8.4 Party B implements the above things, through Party A’s written and phone inform Party B within 15 days, if Party B didn’t correct, Party A has the right to terminate the contract, and doesn’t return the deposit and related rental to Party B.

 

9. Exceptions

 

  9.1 Force majeure and other exceptions

 

  9.11 Force majeure: Both Parties can’t predict and avoid, including: earthquake, fire, flood, hurricane and other natural disasters, social instability and wars.

 

  9.12 The rules and regulates formulated by the government.

 

  9.2 Due to the above listed cases, the house can’t conform to the leasing requirements, and this result lasted for 30 days without changes, both parties don’t need to bear the responsibilities.

 

10. The contract’s change, modify and terminate

 

   Without both parties’ approval, this contract can’t be changed, modified and terminated.

 

11. Dispute Resolutions

 

The dispute caused by performing this contract, both parties shall amicably settled through the negotiation, failed to reach the agreement, both parties decided by the arbitration committee for arbitration.

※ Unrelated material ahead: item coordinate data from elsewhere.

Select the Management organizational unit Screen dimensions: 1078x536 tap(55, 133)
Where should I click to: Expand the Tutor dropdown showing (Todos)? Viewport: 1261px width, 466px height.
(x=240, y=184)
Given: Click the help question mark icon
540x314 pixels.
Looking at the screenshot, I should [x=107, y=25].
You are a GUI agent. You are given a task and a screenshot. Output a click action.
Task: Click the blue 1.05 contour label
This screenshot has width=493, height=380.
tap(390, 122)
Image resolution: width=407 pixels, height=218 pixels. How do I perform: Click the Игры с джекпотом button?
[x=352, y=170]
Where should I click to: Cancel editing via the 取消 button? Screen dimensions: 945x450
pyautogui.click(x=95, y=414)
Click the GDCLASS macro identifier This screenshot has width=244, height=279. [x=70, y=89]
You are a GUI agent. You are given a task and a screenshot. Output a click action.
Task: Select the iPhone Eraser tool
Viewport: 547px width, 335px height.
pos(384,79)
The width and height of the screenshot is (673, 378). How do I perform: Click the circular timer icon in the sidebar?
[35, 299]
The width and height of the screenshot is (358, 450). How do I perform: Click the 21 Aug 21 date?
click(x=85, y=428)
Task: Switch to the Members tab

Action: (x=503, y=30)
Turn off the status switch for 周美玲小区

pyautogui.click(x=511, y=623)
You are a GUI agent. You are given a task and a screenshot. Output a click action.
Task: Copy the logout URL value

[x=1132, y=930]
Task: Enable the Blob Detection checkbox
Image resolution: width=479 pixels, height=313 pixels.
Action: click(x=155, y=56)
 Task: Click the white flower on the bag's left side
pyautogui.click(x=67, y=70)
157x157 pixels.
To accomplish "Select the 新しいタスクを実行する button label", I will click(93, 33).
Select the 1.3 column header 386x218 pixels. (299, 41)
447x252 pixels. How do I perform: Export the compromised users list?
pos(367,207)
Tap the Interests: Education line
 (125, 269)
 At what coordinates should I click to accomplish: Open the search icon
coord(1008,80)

12. Supplementary provisions

 

  12.1 During the contract, if the property changes, this contract still work for the new owner.

 

  12.2 The supplementary agreement signed by both parties, which belongs to one part of this contract.

 

12.3 Within 3 months before the contract expires, Party A has the right to start the new lease and will notify Party A if it intends to extend the leasehold.

 

12.4 If Party B wants to use the priority right of renewal, it needs to inform Party A in written or phone form. When the lease term expires, Party A doesn’t accept the inform, it will be deemed to be abandoned by Party B.

 

12.5 Within 3 months before the contract expires, Party A’s new clients want to see the house, Party B allows Party A to lead the clients to visit the apartment without affecting normal work.

 

12.6 There are 2 originals of this contract. Each party will hold 1 original(s). Both are equally valid.

 

12.7 This contract is effective after both parties sign (stamp).

 

12.8 If the contract attachment had any conflict with the contract text, both parties take the contract text.

 

12.9 Attached the copies of the duplicate of business license and the contractor ID photocopy of Party B.



12.10 Attached the copies of the housing ownership certificate and ID photocopy of Party A.

 

12.11 Party A shall provide Party B the required company's registered address and related change information.

 



Party A:  Jia Tingzhan     

Legal representative( authorized agent): /s/ Yu Lifeng

 

Party B: Beijing Huashangjie Electronic Business Service Co., Ltd.